[START Listed records]

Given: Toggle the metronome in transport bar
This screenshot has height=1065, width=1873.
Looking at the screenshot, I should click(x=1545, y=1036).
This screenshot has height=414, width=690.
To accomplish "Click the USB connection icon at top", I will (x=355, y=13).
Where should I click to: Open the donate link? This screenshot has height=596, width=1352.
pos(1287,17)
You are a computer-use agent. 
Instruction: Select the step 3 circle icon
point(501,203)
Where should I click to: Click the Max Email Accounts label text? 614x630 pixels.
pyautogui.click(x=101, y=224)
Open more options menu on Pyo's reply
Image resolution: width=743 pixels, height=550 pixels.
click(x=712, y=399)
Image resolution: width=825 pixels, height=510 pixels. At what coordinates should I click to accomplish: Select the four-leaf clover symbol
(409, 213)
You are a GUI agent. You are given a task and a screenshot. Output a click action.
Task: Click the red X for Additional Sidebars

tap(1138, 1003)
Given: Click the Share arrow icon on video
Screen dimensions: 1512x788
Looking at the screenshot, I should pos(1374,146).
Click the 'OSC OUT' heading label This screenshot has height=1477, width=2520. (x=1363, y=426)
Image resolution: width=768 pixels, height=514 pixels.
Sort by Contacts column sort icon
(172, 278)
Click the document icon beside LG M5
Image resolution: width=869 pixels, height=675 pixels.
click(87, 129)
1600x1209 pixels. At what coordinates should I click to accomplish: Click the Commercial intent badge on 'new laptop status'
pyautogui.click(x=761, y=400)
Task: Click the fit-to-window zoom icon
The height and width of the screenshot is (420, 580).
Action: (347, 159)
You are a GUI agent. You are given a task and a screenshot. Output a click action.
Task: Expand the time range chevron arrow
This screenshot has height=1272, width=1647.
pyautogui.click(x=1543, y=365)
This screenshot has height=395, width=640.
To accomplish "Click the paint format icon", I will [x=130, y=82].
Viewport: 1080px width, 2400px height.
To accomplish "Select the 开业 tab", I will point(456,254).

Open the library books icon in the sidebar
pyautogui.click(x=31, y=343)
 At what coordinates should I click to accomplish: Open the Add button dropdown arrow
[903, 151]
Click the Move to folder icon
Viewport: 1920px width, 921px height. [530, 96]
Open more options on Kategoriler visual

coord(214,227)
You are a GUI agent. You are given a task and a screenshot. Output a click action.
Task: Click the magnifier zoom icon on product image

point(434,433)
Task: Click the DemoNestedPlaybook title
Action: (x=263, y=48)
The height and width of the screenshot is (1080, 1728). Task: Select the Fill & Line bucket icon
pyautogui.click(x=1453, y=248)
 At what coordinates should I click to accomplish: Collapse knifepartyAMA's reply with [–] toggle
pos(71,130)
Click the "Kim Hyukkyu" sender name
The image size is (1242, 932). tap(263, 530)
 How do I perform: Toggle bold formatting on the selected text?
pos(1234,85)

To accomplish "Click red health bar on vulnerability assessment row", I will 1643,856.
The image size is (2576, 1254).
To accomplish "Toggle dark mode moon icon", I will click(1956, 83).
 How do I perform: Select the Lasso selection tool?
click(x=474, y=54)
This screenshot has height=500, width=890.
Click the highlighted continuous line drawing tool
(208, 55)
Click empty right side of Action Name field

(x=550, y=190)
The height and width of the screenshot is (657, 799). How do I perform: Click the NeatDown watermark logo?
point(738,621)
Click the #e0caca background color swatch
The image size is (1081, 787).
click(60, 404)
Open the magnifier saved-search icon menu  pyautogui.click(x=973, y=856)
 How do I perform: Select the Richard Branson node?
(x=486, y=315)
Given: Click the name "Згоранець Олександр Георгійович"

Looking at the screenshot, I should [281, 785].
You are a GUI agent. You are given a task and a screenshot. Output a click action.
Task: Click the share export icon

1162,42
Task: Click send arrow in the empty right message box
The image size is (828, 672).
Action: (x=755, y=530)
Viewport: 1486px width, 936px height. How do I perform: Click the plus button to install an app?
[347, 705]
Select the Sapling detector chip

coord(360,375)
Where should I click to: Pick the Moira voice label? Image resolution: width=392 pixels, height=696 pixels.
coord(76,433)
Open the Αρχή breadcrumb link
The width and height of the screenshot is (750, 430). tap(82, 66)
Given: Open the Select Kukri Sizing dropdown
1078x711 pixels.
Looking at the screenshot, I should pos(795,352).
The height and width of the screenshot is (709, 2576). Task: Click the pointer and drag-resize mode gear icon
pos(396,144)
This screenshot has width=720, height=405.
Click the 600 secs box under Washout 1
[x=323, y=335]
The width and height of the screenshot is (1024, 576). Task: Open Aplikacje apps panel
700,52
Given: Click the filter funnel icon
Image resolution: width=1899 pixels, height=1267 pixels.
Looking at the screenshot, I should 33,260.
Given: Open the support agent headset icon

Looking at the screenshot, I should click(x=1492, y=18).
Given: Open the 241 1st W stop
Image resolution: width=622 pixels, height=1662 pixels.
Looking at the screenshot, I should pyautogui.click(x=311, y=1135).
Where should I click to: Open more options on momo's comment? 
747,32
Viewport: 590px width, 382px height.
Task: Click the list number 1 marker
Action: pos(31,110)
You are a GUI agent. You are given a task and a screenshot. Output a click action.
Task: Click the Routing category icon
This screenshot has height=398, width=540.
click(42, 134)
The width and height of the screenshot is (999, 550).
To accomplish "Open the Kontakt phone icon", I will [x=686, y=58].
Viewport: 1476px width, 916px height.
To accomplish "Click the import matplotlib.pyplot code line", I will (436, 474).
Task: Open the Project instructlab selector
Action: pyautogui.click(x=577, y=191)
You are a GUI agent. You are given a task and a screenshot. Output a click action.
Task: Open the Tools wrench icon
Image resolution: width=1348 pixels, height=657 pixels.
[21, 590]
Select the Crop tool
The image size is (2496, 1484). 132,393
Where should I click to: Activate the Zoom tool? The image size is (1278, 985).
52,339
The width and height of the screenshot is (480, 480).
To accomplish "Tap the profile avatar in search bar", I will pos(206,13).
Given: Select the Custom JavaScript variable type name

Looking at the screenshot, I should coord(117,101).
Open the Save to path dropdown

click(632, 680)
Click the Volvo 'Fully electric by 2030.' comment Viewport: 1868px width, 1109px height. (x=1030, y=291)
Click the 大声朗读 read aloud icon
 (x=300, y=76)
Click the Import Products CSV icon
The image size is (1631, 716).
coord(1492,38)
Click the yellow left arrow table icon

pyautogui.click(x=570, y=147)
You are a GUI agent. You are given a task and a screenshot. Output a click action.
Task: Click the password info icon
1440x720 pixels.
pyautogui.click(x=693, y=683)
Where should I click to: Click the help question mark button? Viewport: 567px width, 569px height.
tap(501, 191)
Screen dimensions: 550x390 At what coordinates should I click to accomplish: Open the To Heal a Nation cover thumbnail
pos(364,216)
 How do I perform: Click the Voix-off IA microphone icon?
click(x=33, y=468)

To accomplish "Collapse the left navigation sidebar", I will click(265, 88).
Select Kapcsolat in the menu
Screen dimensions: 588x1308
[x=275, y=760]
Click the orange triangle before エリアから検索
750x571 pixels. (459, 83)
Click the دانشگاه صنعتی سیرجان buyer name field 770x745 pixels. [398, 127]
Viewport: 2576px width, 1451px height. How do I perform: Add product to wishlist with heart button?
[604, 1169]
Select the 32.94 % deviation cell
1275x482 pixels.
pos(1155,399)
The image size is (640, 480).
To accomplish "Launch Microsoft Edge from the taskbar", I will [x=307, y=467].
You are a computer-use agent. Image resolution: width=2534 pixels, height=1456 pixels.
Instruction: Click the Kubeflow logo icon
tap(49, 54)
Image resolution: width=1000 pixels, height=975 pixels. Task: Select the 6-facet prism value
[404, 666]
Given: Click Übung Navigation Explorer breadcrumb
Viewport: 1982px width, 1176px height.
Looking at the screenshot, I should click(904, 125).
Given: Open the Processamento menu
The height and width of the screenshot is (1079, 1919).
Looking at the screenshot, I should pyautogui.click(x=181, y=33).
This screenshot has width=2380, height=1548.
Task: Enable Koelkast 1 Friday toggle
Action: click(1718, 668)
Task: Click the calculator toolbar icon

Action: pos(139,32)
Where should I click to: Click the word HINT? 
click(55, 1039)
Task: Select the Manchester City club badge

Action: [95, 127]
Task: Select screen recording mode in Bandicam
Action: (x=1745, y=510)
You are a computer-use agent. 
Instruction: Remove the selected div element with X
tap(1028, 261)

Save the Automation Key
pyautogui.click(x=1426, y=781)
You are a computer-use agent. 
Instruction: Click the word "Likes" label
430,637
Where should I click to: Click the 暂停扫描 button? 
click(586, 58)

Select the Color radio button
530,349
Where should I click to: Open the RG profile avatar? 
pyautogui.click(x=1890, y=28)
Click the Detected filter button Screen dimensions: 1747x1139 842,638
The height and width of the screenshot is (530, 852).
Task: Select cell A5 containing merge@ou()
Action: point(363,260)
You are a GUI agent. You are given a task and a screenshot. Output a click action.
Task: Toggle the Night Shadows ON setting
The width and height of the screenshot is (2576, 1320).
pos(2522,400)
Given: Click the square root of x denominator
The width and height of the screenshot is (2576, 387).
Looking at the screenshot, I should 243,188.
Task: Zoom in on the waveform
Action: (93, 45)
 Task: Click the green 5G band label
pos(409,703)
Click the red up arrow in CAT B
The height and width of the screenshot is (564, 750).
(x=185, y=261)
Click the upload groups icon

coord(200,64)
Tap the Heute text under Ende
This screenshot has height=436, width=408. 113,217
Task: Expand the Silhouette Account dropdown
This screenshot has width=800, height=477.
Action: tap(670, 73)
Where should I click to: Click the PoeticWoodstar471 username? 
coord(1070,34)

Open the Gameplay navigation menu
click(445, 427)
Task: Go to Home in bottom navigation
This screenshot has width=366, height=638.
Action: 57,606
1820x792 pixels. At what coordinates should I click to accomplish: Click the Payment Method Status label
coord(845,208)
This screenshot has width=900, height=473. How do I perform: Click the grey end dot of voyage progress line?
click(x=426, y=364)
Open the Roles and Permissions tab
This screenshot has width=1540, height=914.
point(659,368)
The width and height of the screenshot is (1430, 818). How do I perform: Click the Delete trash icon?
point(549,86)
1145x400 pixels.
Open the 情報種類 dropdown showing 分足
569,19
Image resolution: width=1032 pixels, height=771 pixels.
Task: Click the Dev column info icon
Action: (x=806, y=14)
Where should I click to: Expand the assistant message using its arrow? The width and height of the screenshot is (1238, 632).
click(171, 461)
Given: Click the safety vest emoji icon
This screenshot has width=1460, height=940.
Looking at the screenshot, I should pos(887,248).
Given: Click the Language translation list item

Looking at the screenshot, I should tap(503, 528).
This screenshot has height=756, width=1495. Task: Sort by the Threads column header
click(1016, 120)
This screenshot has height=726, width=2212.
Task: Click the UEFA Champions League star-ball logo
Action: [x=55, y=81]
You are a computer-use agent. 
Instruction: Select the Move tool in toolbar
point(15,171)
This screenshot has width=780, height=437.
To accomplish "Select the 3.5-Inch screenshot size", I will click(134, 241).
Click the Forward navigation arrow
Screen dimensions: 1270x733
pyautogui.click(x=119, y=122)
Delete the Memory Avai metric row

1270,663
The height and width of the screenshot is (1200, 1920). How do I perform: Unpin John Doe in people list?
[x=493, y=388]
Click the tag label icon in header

[END Listed records]

__Short task__
Could you reproduce the part of the records that opens with the line containing "Click the Volvo" and closes with the line containing "pos(364,216)", keeping every line identical?

__Task answer__
Click the Volvo 'Fully electric by 2030.' comment Viewport: 1868px width, 1109px height. (x=1030, y=291)
Click the 大声朗读 read aloud icon
 (x=300, y=76)
Click the Import Products CSV icon
The image size is (1631, 716).
coord(1492,38)
Click the yellow left arrow table icon

pyautogui.click(x=570, y=147)
You are a GUI agent. You are given a task and a screenshot. Output a click action.
Task: Click the password info icon
1440x720 pixels.
pyautogui.click(x=693, y=683)
Where should I click to: Click the help question mark button? Viewport: 567px width, 569px height.
tap(501, 191)
Screen dimensions: 550x390 At what coordinates should I click to accomplish: Open the To Heal a Nation cover thumbnail
pos(364,216)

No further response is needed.